##### Input data
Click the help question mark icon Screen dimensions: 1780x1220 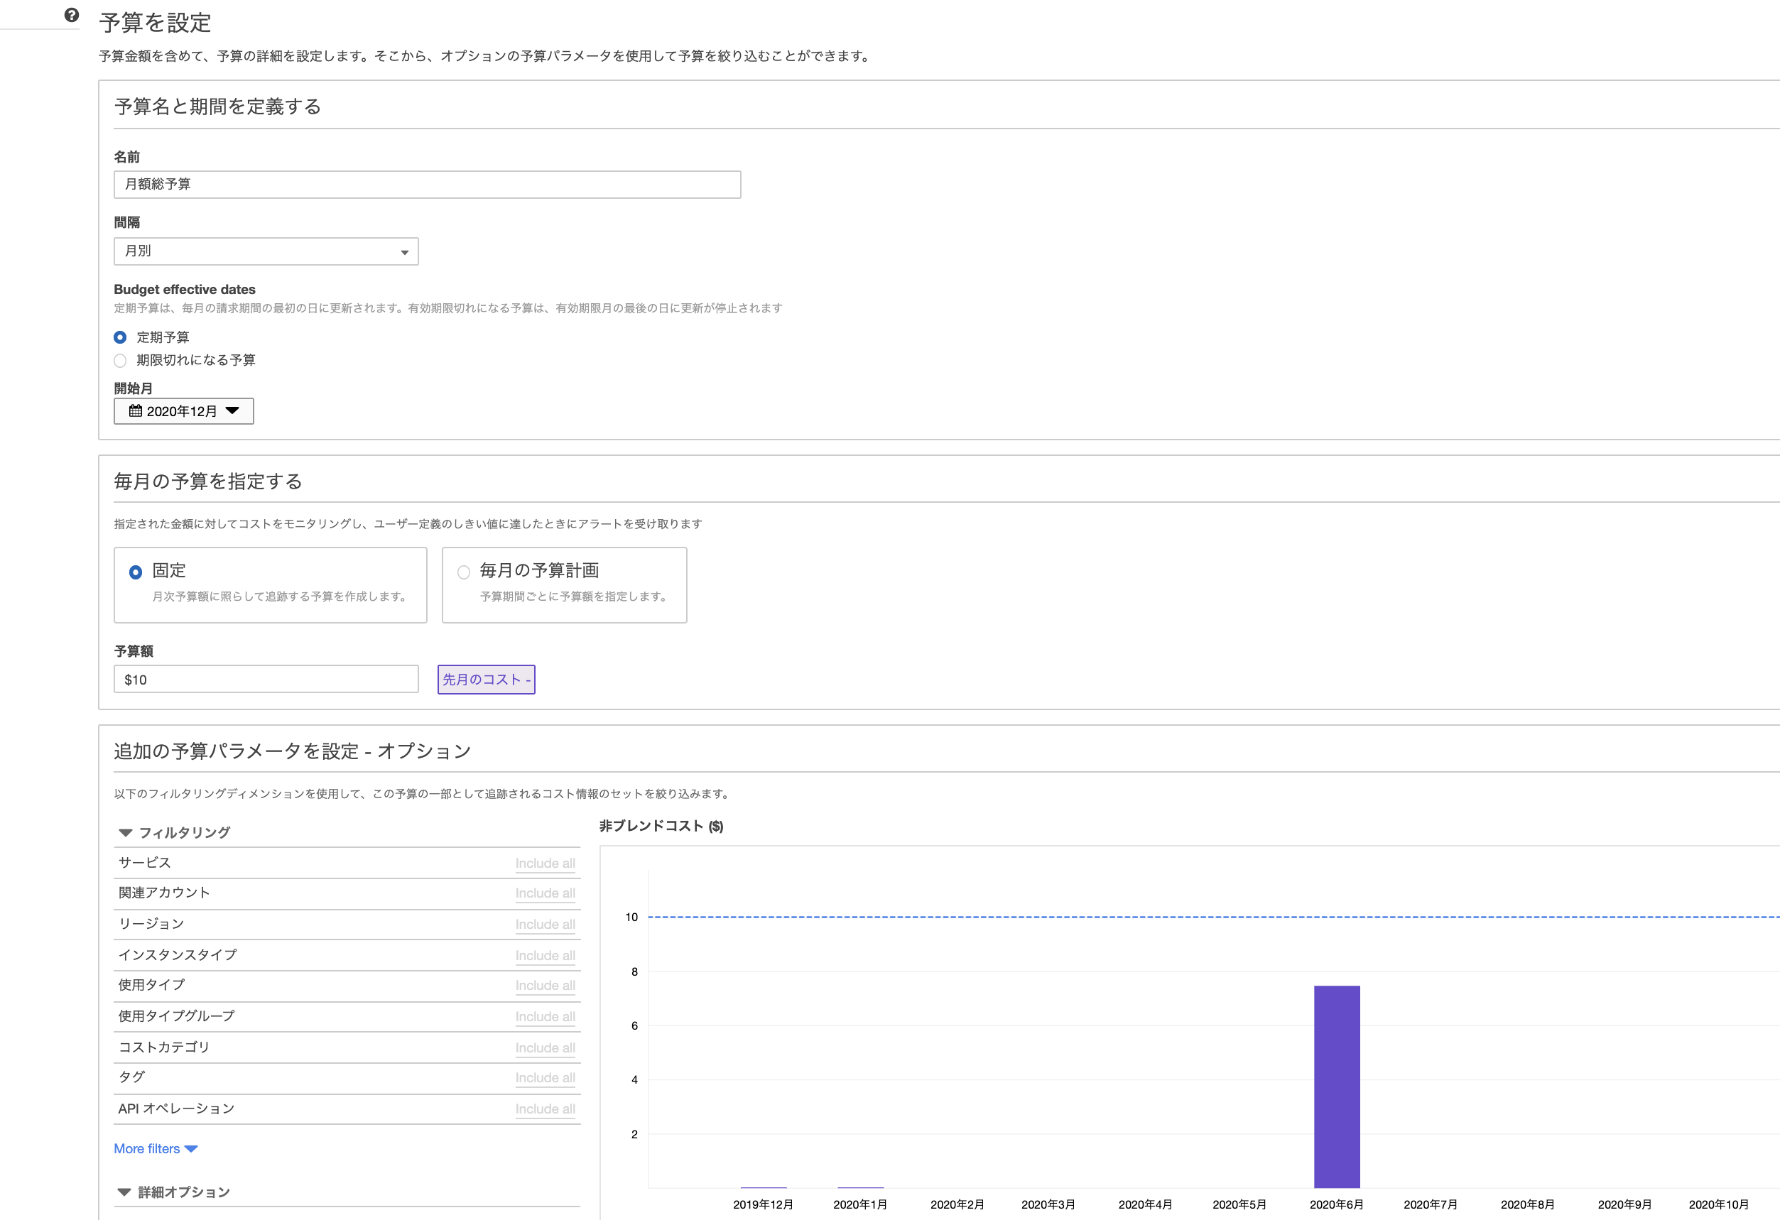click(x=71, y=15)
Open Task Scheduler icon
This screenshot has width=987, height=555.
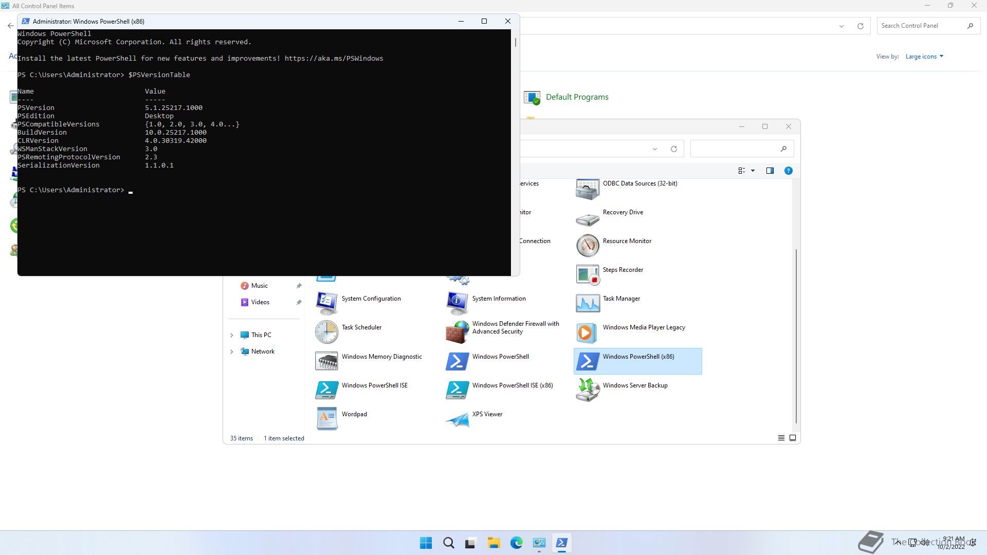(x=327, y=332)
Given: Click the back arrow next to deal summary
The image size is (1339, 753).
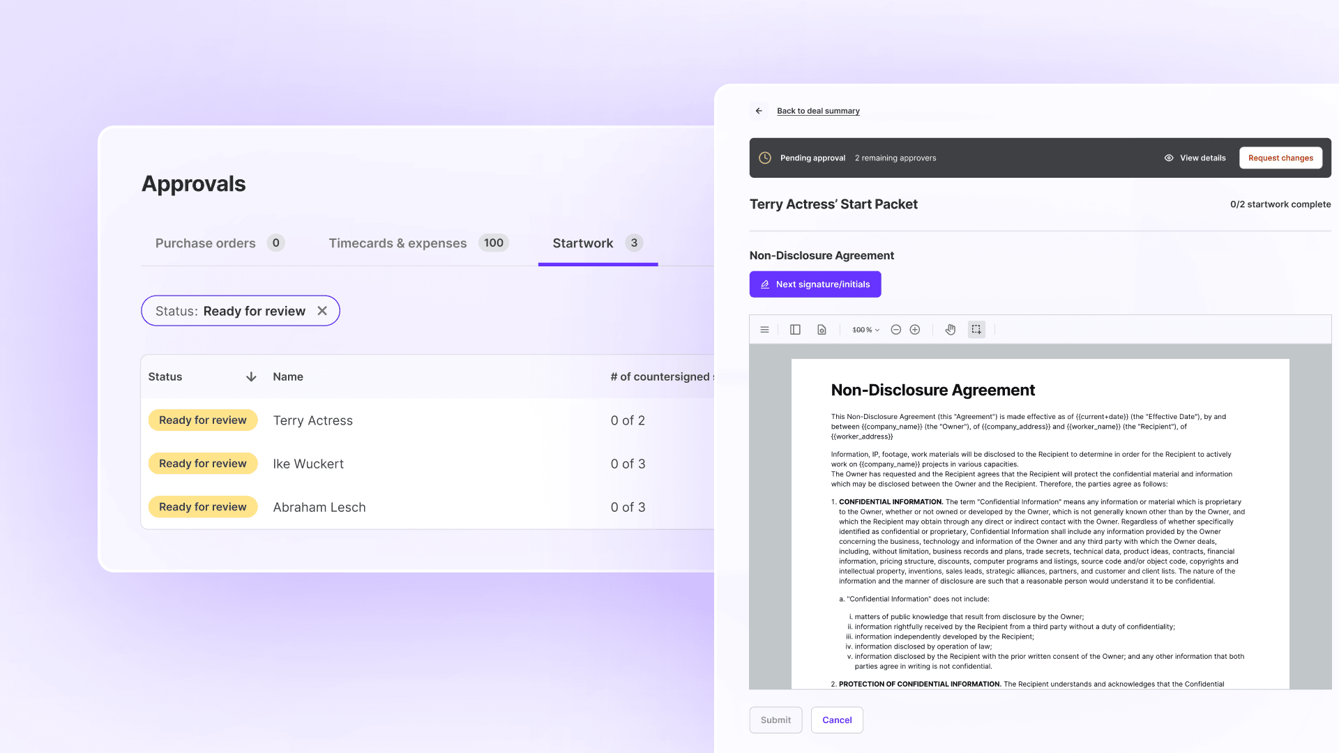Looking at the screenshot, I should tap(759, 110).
##########
- [Exercise] Find the line that contains "Given: Click the". Reproduce it and every later line of the records exactly, minus the pictures.

- [Written answer]
Given: Click the back arrow next to deal summary
The image size is (1339, 753).
Looking at the screenshot, I should tap(759, 110).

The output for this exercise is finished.